Lo “stile” giornalistico, spesso presenta le singole vicende, tante volto solo in una fase meramente investigativa, come realtà già concluse, nelle quali colui che è solo indagato viene già dipinto come il colpevole; si sa che i titoli ad effetto dei giornali fanno vendere copie, ma si spesso ignora che in quei titoli e in quegli articoli si parla di persone che vivono anche con intensa sofferenza le vicende che li riguardano.


E ciò è assai grave ove si consideri il fatto che, proprio perché si è in una fase investigativa, assai rigorosi dovrebbero essere gli strumenti a tutela dell’indagato.  Non casualmente, infatti, il Codice di Procedura Penale prevede che eventuali atti notificati all’indagato, quali l’informazione di garanzia costituiscano strumenti a “tutela” dell’indagato stesso che, ricevuta la notifica di tale atto è messo nelle condizioni di apprendere che si stanno svolgendo indagini sul proprio conto e che, pertanto, potrà esercitare compiutamente il proprio diritto di difesa, presentando memorie difensive, chiedendo di essere interrogato o addirittura svolgendo indagini difensive a propria discolpa.
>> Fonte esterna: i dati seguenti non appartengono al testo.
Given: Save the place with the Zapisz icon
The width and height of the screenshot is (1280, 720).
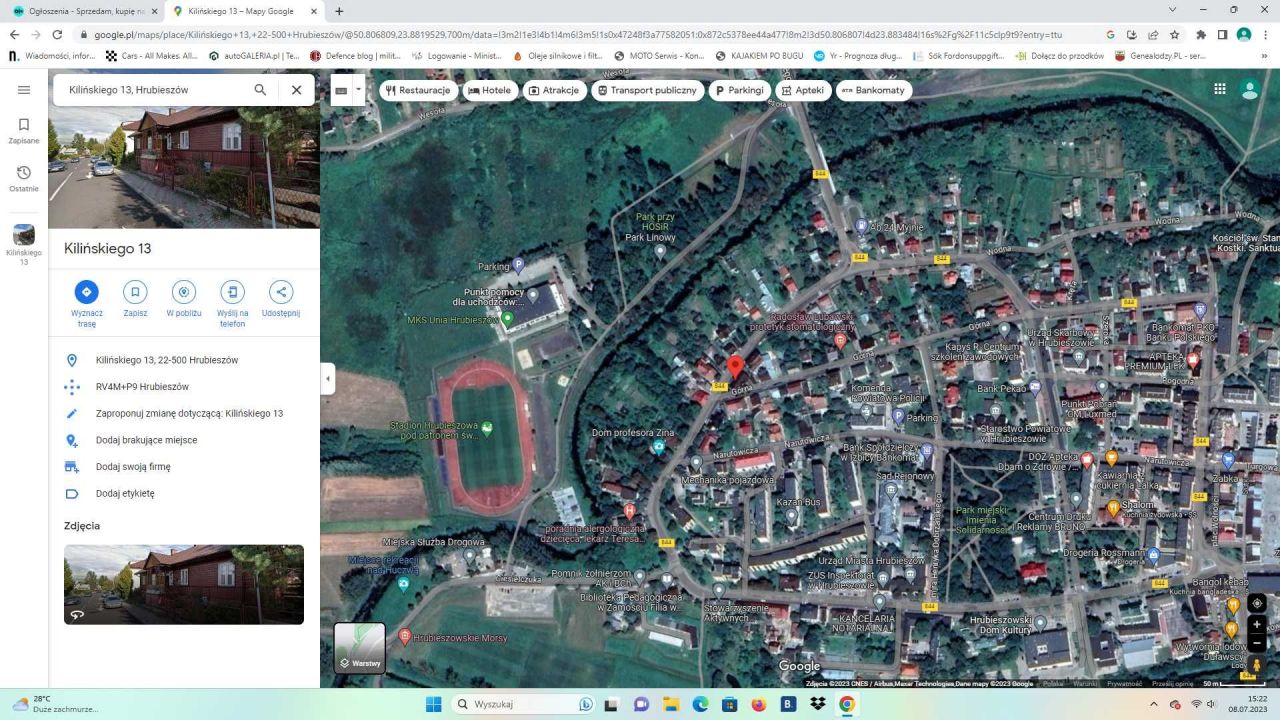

Eppure, uno strumento di mera tutela dell’indagato, se in spregio alle esigenze di stretto riserbo finalizzate a garantire il segreto istruttorio nello svolgimento delle indagini, può trasformarsi, attraverso la divulgazione mediatica della notifica dell’atto, o magari anche di verbali di interrogatorio che dovrebbero essere appunto – lo si ribadisce - coperti dal segreto istruttorio, in una specie di giudizio di condanna preventivo, senza che poi possa sortire alcuna efficacia riparatoria l’eventuale notizia (spesso data dallo stesso organo di stampa in una pagina interna e con un semplice trafiletto) dell’eventuale assoluzione nel processo o, addirittura, dell’eventuale archiviazione dell’indagine, circostanza quest’ultima che rende semmai ancor più censurabili certi comportamenti massmediatici.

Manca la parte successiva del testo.